Mas não desanima. O tempo em que o pai de Toxyna e o de Pluma eram uma excepção nas salas de aula é passado. “O meu filho hoje já tem mais miúdos de etnia cigana na escola do que no meu tempo”. Admite que o caminho para a igualdade e para o respeito ainda é longo: “Toda a gente, no seu ciclo mais fechado, é capaz de falar sobre os ciganos”.

O "bicho-papão" já não mora aqui

A pele de Pluma, pintada e cheia de cor, combina com o ambiente da barbearia decorada por quadros, santos e notas. O número 31 estampado no pescoço é imponente. "O meu filho nasceu nesse dia, o primeiro estúdio era no Bairro 31, na casa do Toxyna". Foi lá que começaram os primeiros ensaios. 

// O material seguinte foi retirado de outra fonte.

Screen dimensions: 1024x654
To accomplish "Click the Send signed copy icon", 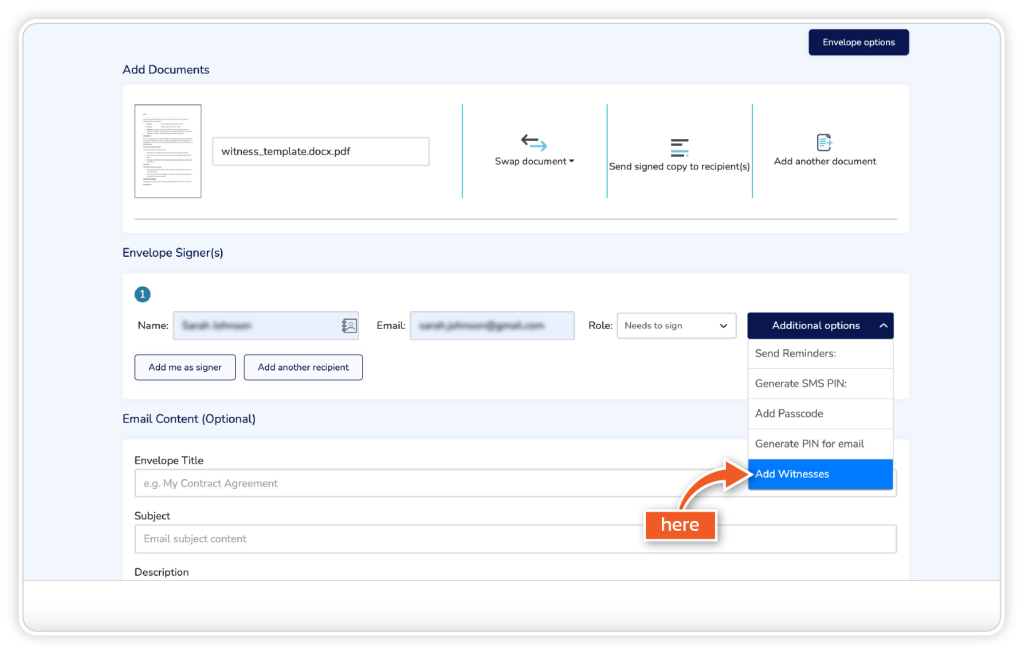I will click(679, 148).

Sentado numa grade no campo de futebol que Germano espera ser nivelado, Toxyna dá o exemplo das mães: “As mães em casa dizem para comermos a sopa se não vem o cigano ou o bicho-papão”. Diz que o racismo não é tão presente nas ruas. Mas, entre quatro paredes, “toda a gente” pode dizer mal dos ciganos.

E se as mães não ensinam, segundo Toxyna “esse trabalho é feito nas streets”. É lá que os “brancos convivem com ciganos, com pretos”. Ambos sentem a necessidade de se deitarem abaixo muros que dificultem o convívio de ideias, experiências e de música.

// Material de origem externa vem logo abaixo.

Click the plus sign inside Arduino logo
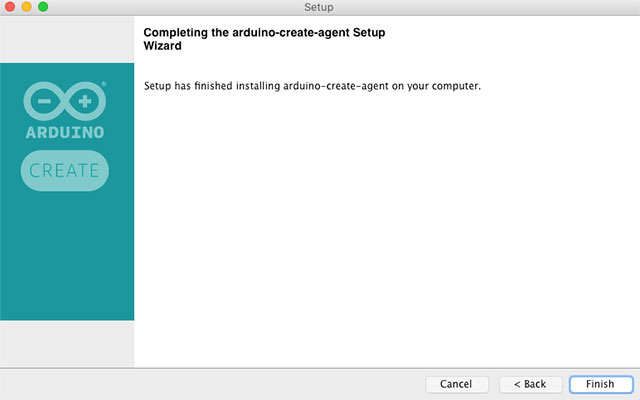Screen dimensions: 640x400 pyautogui.click(x=84, y=101)

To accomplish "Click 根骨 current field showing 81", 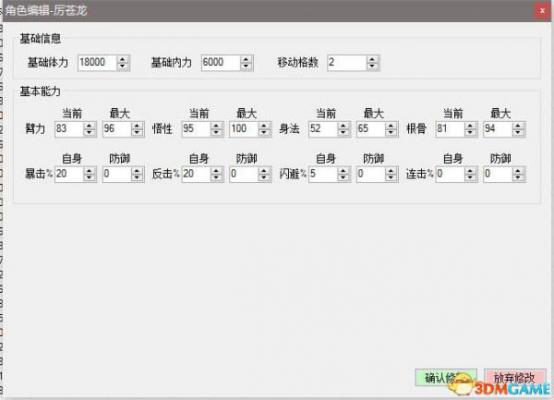I will pos(450,129).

Para Pluma, o que os Kartel #31 fizeram há 15 anos nasceu dessa necessidade: a de quebrar barreiras. “Em [Vila Nova de] Famalicão, existe uma comunidade cigana muito grande, mostramos que miúdos vindos de bairros sociais podiam estar ocupados com música e dança, não na vadiagem”. Agora, passa a tocha a quem quiser continuar o trabalho. Afinal, o que falta muitas vezes “é o empurrão”.